De sprinters krijgen wat kansen wanneer de transitie richting het Massif Centraal wordt gemaakt. Daar wacht dan voor het eerst sinds 35 jaar de iconische Puy de Dôme (13.3km, 7.7%), ooit het decor van een onvergetelijk duel tussen Raymond Poulidor en Jacques Anquetil in 1964.
Op de nationale Franse feestdag wacht de Col du Grand Colombier. In de Alpen komt een aankomst bergop in Saint-Gervais en keert de Col de la Loze na drie jaar terug in het parcours. Aan het begin van de derde week wacht de enige tijdrit van deze grote ronde. De rit tegen de klok gaat over slechts 22 kilometer, waarmee het laagste aantal tijdritkilometers sinds 1934 gehaald wordt.
Op de voorlaatste dag wacht nog een lastige etappe in de Vogezen met onder meer de Ballon d’Alsace, Col du Petit Ballon en Col du Platzerwasel. Vanaf daar trekt het peloton naar Saint-Quentin-en-Yvelines, van waar de slotrit richting Parijs wordt ingezet.

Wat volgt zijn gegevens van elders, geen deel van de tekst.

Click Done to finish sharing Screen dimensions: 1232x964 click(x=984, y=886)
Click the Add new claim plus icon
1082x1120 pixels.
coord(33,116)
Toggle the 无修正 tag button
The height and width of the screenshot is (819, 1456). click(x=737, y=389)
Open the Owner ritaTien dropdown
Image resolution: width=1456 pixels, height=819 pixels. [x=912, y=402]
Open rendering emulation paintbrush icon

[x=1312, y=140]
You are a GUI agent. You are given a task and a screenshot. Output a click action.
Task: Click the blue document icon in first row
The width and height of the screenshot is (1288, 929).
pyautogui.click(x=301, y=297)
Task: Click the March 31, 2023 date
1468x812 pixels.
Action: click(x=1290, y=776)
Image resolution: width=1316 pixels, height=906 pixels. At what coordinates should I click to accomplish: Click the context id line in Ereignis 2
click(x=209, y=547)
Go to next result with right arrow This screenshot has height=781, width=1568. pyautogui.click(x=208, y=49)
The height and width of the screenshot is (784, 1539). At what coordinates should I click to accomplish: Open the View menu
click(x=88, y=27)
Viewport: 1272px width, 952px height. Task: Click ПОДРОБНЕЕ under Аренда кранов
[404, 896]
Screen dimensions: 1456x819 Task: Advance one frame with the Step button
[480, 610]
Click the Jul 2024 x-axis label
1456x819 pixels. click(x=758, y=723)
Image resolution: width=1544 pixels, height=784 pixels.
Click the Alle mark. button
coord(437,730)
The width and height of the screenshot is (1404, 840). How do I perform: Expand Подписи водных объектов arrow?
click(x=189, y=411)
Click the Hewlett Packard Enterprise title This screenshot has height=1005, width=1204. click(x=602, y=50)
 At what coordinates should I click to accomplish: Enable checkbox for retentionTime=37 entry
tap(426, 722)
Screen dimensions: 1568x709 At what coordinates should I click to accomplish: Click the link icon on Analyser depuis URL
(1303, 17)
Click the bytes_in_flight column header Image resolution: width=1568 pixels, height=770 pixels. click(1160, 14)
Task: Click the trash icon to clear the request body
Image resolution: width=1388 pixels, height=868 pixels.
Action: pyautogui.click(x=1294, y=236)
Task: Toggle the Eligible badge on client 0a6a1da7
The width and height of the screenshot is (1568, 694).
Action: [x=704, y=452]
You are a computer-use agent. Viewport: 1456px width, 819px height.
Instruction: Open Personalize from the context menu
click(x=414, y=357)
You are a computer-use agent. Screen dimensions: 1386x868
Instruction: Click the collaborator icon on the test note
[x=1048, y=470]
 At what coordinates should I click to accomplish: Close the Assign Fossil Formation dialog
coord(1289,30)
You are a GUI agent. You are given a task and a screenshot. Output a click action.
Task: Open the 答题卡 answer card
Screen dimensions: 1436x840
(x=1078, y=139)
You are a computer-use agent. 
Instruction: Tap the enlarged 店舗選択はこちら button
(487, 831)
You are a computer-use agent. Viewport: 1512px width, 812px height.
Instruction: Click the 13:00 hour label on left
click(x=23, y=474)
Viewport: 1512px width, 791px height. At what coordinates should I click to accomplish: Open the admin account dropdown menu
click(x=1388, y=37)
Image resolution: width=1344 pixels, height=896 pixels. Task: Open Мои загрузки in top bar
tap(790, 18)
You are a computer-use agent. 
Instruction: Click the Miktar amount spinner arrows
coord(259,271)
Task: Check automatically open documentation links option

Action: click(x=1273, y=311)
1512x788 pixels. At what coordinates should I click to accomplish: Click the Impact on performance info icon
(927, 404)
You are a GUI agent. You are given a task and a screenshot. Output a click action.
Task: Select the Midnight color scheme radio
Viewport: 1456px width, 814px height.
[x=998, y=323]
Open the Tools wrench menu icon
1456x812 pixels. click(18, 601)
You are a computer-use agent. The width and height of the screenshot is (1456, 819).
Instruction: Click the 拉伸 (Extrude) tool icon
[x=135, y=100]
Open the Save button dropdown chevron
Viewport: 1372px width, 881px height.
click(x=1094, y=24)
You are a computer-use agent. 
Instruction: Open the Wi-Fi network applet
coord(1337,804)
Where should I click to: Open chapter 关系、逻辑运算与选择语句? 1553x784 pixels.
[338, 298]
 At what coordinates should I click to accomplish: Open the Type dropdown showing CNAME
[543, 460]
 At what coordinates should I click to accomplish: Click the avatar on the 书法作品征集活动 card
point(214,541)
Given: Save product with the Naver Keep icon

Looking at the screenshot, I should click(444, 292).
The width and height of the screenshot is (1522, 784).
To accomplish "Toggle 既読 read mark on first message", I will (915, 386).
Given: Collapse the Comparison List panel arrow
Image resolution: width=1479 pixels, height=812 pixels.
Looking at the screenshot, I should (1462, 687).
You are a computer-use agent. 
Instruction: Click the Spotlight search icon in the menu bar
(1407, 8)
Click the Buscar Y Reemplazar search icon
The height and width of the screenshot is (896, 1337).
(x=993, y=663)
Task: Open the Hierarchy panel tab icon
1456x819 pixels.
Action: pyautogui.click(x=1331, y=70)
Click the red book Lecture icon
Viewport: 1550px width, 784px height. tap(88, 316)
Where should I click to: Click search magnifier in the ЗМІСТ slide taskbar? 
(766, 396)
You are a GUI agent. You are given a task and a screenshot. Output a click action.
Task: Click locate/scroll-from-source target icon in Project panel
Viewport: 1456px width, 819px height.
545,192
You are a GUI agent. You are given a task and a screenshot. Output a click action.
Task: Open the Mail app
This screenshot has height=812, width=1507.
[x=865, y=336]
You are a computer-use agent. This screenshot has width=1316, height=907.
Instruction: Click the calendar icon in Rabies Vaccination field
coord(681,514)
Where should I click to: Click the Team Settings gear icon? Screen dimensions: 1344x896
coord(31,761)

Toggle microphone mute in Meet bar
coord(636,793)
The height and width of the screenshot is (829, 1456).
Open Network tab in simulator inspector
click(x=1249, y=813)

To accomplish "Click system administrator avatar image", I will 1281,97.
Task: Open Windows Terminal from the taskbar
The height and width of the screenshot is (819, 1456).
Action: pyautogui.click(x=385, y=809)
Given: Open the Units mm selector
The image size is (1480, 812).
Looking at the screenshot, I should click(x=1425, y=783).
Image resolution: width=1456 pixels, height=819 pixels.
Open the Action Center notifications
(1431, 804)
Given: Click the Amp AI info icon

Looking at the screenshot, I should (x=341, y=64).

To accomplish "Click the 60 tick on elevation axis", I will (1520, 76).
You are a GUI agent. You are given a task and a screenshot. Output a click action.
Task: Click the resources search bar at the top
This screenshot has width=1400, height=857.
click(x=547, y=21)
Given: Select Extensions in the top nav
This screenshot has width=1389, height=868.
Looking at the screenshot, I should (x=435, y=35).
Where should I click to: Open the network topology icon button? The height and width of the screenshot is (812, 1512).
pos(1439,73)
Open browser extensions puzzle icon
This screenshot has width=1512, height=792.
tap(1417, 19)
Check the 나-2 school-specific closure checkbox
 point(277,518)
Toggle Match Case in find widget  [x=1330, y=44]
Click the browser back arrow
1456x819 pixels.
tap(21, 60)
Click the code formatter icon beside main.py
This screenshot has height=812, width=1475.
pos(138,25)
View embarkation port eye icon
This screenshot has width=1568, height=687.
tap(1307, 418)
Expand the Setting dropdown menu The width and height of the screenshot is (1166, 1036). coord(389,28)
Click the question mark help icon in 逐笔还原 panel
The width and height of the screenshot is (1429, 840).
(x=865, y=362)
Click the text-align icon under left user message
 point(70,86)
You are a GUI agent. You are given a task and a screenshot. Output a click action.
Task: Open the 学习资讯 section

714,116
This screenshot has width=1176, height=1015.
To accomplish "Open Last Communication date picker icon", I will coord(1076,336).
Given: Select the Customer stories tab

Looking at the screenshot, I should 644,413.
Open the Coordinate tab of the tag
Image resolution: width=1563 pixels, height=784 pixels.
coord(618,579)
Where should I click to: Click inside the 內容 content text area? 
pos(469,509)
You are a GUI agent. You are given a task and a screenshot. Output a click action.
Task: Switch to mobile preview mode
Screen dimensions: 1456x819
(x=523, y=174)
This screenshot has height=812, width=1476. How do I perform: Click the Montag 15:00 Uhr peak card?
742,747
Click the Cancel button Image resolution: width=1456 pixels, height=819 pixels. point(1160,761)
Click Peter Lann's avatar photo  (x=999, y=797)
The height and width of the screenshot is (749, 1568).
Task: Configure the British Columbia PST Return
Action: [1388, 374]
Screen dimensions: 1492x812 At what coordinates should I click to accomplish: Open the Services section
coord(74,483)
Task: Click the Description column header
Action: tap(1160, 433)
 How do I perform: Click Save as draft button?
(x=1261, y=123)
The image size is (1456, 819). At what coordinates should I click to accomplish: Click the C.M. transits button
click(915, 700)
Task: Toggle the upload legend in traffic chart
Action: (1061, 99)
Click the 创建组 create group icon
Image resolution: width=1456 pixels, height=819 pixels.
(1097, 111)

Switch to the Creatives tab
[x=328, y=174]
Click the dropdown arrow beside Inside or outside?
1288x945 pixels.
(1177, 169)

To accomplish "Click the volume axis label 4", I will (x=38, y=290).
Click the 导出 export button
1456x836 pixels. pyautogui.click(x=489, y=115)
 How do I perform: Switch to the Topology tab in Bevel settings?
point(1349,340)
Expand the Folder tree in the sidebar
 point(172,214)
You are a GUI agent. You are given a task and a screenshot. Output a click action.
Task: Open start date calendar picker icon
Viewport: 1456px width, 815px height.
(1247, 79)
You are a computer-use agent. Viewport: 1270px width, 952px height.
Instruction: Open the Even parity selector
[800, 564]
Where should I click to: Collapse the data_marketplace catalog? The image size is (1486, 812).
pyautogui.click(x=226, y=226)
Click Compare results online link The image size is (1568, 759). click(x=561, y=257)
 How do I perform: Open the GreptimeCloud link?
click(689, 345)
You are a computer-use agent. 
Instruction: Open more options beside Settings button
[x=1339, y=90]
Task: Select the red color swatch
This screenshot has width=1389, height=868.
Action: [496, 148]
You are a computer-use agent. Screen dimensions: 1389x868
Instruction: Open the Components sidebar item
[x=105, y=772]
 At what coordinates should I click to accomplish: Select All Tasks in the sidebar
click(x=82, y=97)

“Het wordt een hele zware Tour de France. Dat begint al in het openingsweekend, waar het erg nerveus gaat zijn met alle lastige en steile klimmen in het Baskenland. In het vervolg van de wedstrijd volgen dan de grote cols, waarmee het allemaal nog lastiger en gecompliceerder wordt. De snelle mannen krijgen ook enkele ritten, maar ook de punchers krijgen een aantal kansen. Het wordt een veelzijdige en lastige koers”, sprak Quick-Step Alpha Vinyl sportdirecteur Wilfried Peeters.